- Siah Cheshmeh Location within Iran
- Coordinates: 39°03′43″N 44°22′57″E﻿ / ﻿39.06194°N 44.38250°E
- Country: Iran
- Province: West Azerbaijan
- County: Chaldoran
- District: Central

Population (2016)
- • Total: 17,804
- Time zone: UTC+3:30 (IRST)

= Siah Cheshmeh =

City in West Azerbaijan province, Iran

Siah Cheshmeh (سيه چشمه) (Note: Also romanized as Seyah Cheshmah, Siāh Chashmeh, Sīāh Cheshmeh, and Sīyah Cheshmeh; Azerbaijani: Kara Aineh and Qareh Eynī; and Ղարէին) is a city in the Central District of Chaldoran County, West Azerbaijan province, Iran, serving as capital of both the county and the district.

==Demographics==

===Population===
At the time of the 2006 National Census, the city's population was 14,189 in 3,024 households.
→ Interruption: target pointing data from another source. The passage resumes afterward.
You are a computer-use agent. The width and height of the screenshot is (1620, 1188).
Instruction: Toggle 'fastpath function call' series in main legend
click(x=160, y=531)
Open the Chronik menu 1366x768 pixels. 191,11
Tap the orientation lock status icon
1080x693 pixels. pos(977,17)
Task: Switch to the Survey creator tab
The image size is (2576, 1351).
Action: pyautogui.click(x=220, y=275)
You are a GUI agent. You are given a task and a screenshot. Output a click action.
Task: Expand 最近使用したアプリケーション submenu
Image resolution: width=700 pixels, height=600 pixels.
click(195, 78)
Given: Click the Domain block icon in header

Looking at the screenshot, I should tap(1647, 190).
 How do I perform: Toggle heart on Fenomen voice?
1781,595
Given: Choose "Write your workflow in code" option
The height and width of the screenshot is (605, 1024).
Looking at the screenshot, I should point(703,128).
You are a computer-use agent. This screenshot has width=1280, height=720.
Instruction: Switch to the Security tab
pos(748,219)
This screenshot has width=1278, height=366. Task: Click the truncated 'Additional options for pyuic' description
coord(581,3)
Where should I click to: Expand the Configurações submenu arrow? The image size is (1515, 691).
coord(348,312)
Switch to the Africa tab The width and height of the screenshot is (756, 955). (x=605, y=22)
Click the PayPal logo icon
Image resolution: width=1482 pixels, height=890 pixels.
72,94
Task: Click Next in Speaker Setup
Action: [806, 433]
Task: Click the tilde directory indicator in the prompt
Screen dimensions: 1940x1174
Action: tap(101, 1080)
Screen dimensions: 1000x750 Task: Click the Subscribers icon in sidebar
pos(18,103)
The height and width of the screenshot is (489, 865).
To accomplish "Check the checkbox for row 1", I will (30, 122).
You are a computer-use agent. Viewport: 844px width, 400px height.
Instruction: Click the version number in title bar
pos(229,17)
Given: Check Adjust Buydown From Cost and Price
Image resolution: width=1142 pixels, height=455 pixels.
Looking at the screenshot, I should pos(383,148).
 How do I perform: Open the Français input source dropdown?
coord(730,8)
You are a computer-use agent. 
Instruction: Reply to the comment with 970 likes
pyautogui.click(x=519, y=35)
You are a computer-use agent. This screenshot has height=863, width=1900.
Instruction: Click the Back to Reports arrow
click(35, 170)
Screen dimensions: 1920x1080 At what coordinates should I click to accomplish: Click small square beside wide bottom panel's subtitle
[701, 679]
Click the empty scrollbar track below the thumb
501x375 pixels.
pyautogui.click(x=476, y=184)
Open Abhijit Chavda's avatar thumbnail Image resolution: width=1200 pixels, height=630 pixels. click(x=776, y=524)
The following census in 2011 counted 15,786 people in 3,733 households. The 2016 census measured the population of the city as 17,804 people in 4,608 households.

==Climate==

Siah Cheshmeh has a weather station operating since 2002. Following data is based on observations in 2002-2016 period.

The climate in Chaldoran region is characterized by cold freezing winters with low precipitation. Subzero temperatures are common from November to April. Daily maximum temperatures may also fall below freezing in winter. The weather in summer is warm during the day and cool at night with mean minimum temperature between 13.0 C and 15.0 C in mid-summer. Precipitation is highest in spring and early summer and is lowest in winter.